— BEGIN Selection —

Failure of a boiler tube: an investigation into the cause and preventions
R-TECH received a section of rear water wall tubes, extracted from a boiler onboard of an LNG tanker. During operation the vessel crew experienced limitations in steam production when attempting to operate the main turbine at high load; a significant amount of feed water consumption was also noted. An on-board inspection subsequently found evidence of considerable water ingress about the manipulated tubes immediate to retractable soot blower lance sleeve, situated at the rear of the superheater arcade.?The leakage was accompanied also by damage to the surrounding monolithic refractory lining.
In the as-received condition (Figure 1) the tube section was noted to comprise of four tubes, joined by way of a welded membrane. At the point of termination for the membrane, and either side of a welded joint, pinholes were observed about the central two tubes. This region was understood to be immediate to the point of entry for the soot blower lance sleeve, allowed for by the manipulation of the waterwall tubes. Three of the pinholes were located on a single tube, with one pinhole located in the tube immediately adjacent and another one located in the inter-tube membrane.

— END Selection —

**Short exercise 1**
From the boiler tube text, extract the passage from "In the as-received" up to and including "the inter-tube membrane.".
**Short exercise 2**
Copy the lines of the records from the line with "Task: Tick the Smith, Ben row checkbox" up to and including the line with "Action: pos(711,329)", leaving the pictures out of your answer.
The records that come next are unrelated to the boiler tube text.

— BEGIN Information shown —

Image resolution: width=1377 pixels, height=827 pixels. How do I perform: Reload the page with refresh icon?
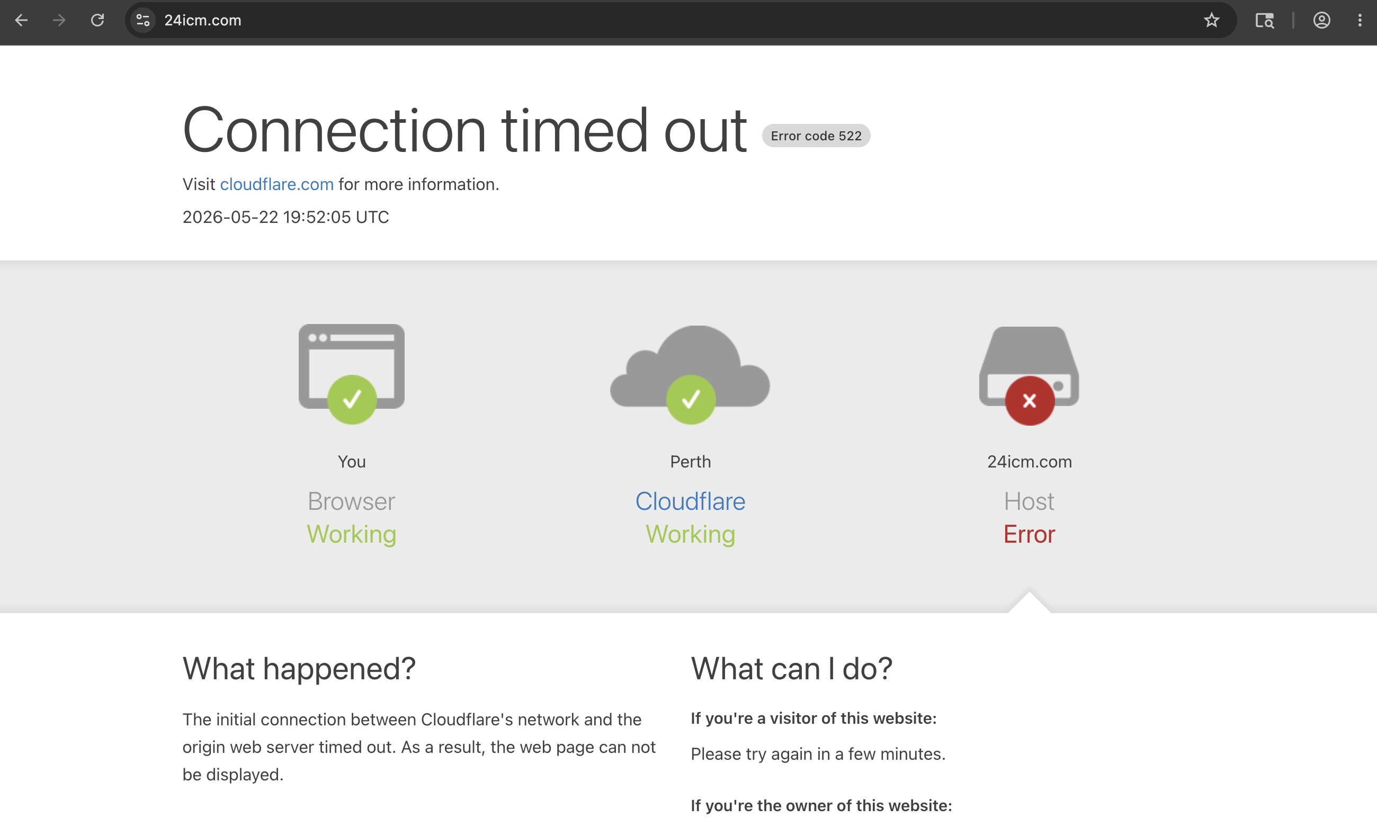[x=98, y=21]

— END Information shown —
— BEGIN Information shown —

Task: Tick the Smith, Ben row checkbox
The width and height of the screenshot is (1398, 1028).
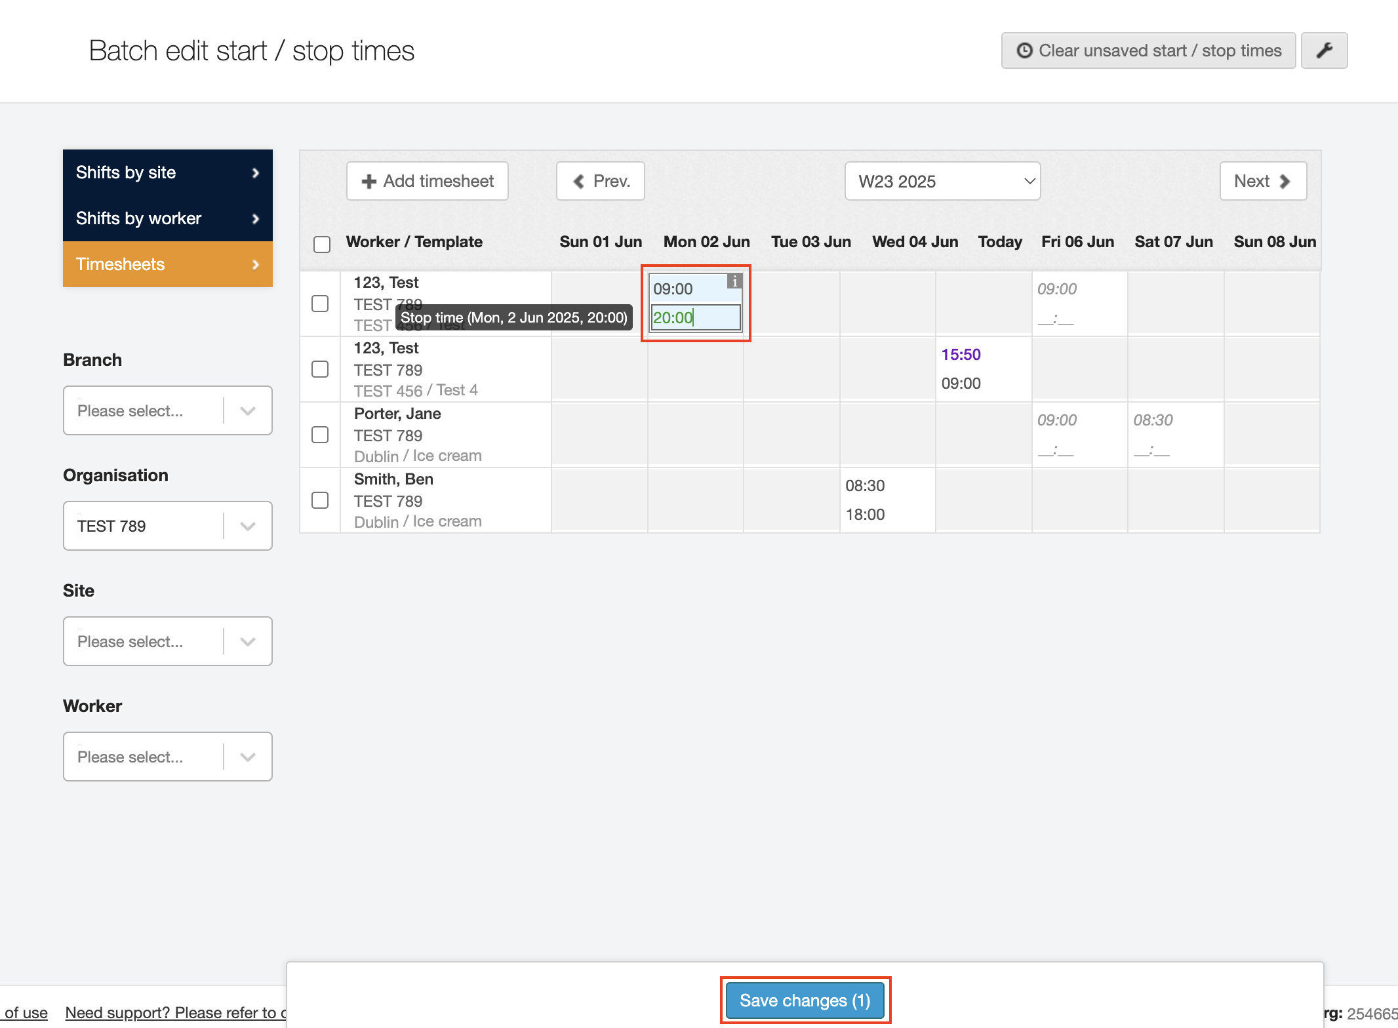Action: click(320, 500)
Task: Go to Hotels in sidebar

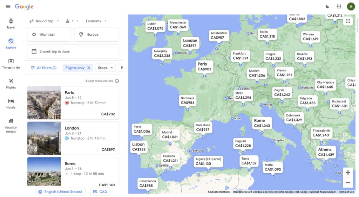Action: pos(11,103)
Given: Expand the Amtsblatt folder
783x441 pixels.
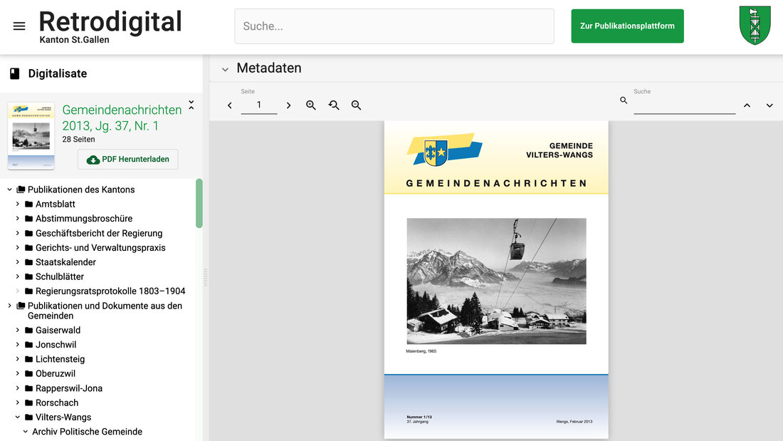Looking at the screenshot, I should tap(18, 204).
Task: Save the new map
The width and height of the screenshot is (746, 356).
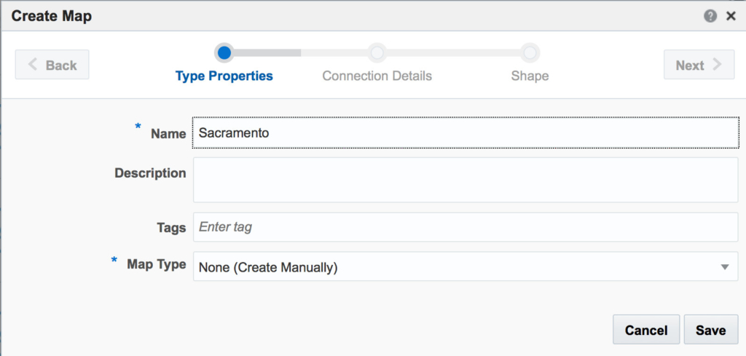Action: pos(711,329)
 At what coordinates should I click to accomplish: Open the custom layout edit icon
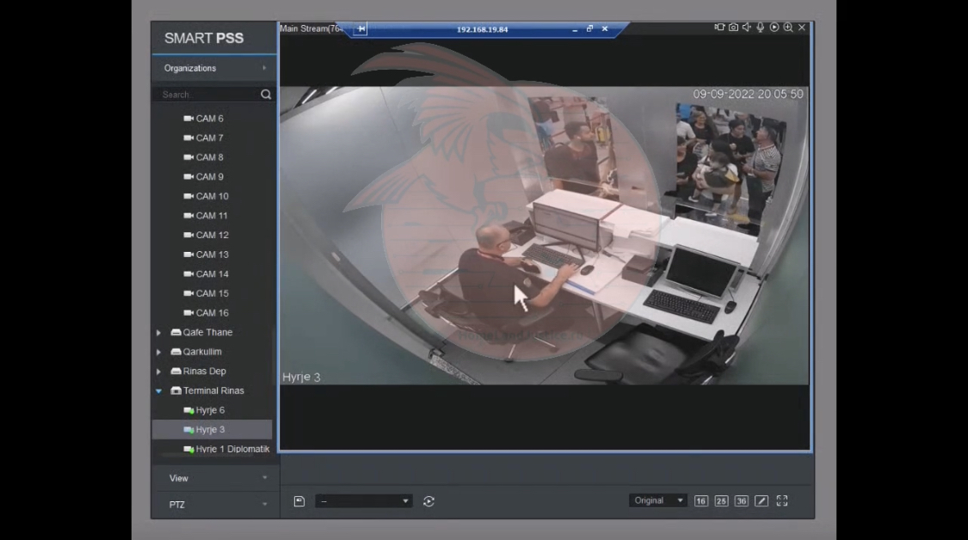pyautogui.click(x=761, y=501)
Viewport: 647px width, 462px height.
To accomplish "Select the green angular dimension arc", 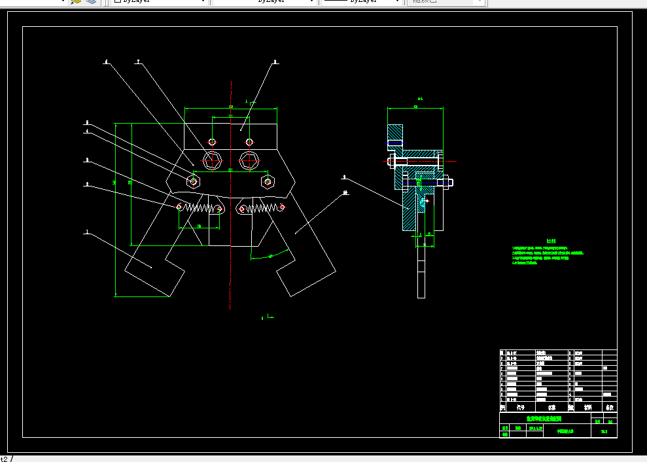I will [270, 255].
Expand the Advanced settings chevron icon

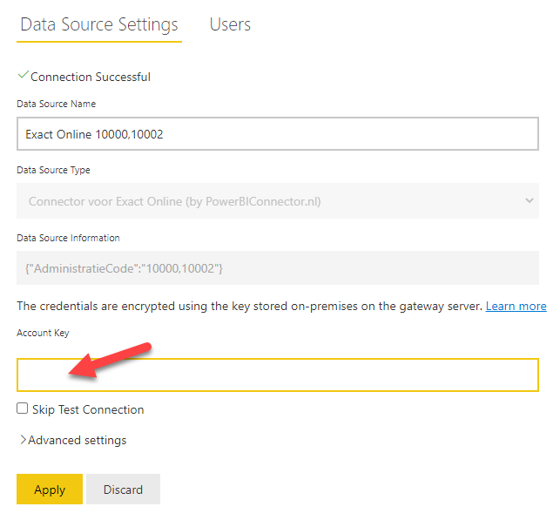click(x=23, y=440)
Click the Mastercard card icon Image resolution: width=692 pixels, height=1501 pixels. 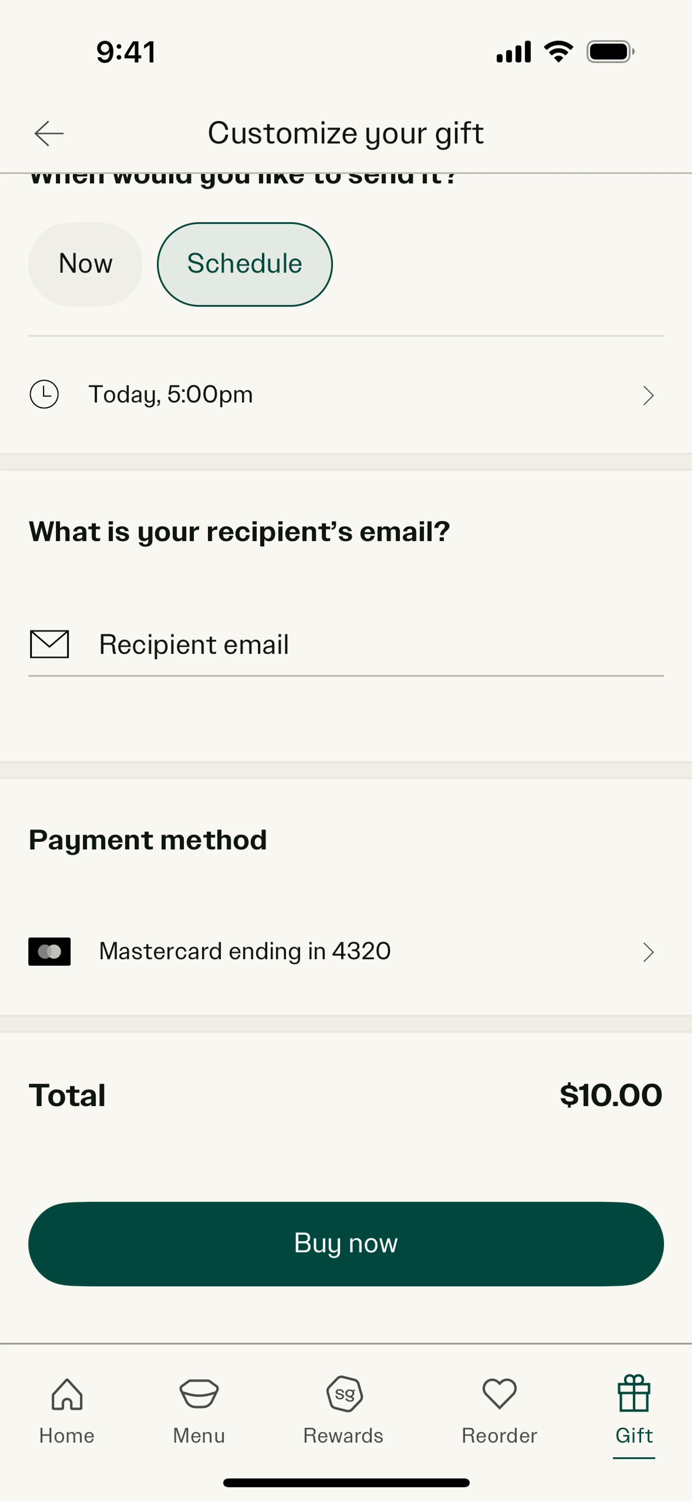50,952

— END Information shown —
— BEGIN Information shown —

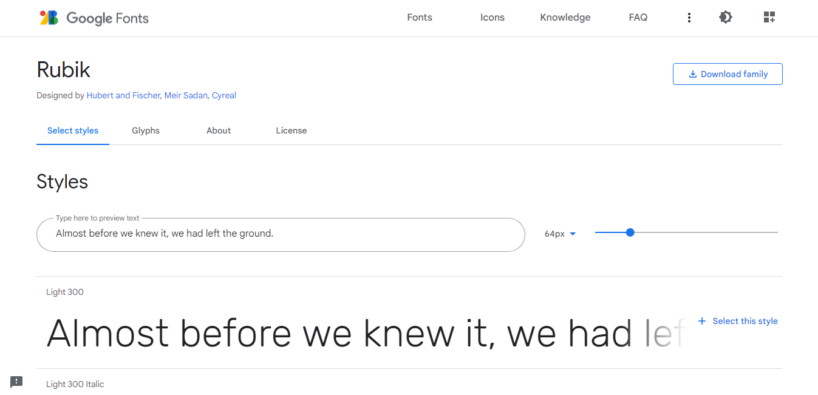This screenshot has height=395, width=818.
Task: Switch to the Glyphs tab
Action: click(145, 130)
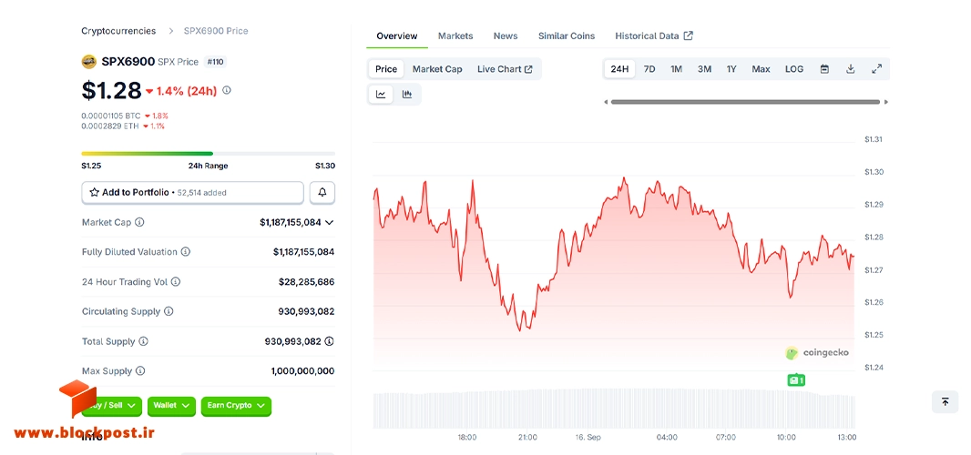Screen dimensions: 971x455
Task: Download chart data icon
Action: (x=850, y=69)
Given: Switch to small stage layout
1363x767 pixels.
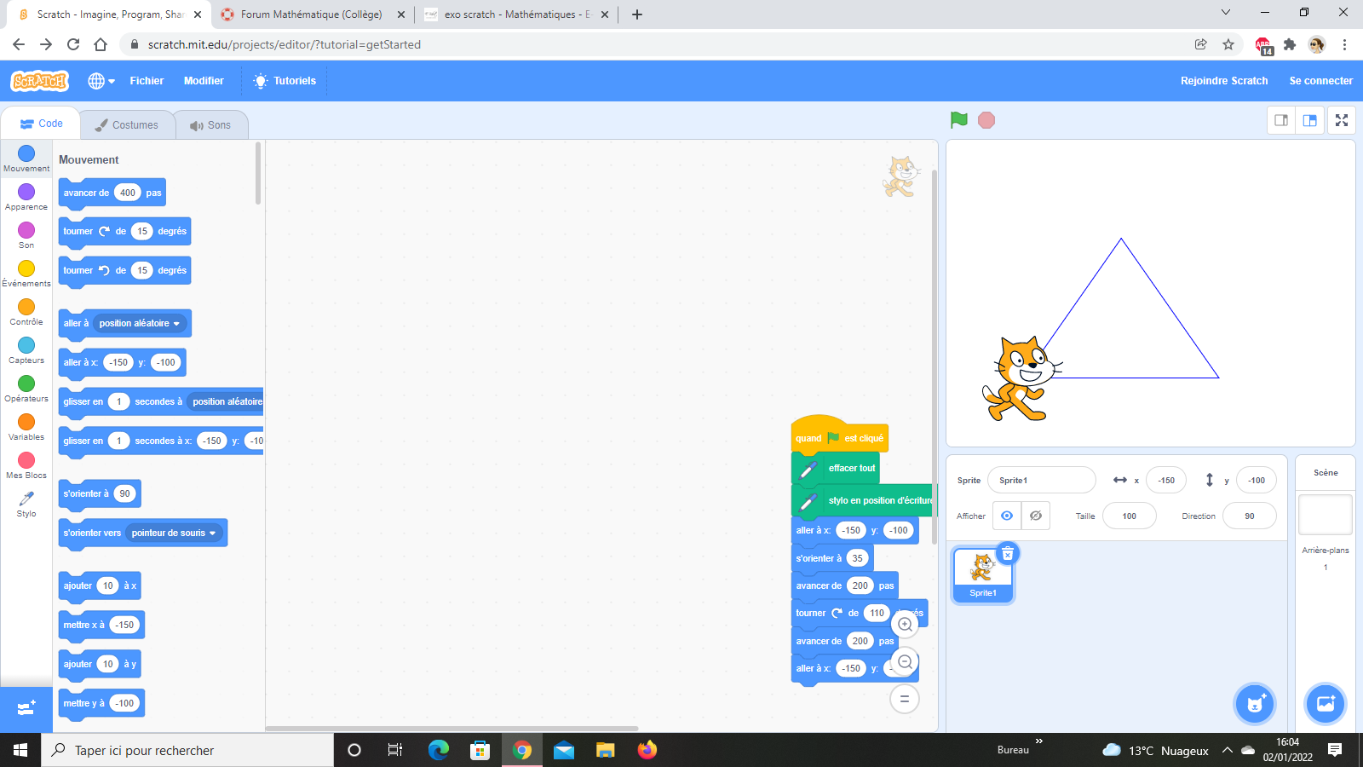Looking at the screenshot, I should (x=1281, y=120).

— END Information shown —

**Correct result 1**
In the as-received condition (Figure 1) the tube section was noted to comprise of four tubes, joined by way of a welded membrane. At the point of termination for the membrane, and either side of a welded joint, pinholes were observed about the central two tubes. This region was understood to be immediate to the point of entry for the soot blower lance sleeve, allowed for by the manipulation of the waterwall tubes. Three of the pinholes were located on a single tube, with one pinhole located in the tube immediately adjacent and another one located in the inter-tube membrane.

**Correct result 2**
Task: Tick the Smith, Ben row checkbox
The width and height of the screenshot is (1398, 1028).
Action: click(320, 500)
Task: Go to Hotels in sidebar

Action: pos(11,103)
Given: Expand the Amtsblatt folder
783x441 pixels.
Looking at the screenshot, I should tap(18, 204).
Task: Save the new map
The width and height of the screenshot is (746, 356).
Action: pos(711,329)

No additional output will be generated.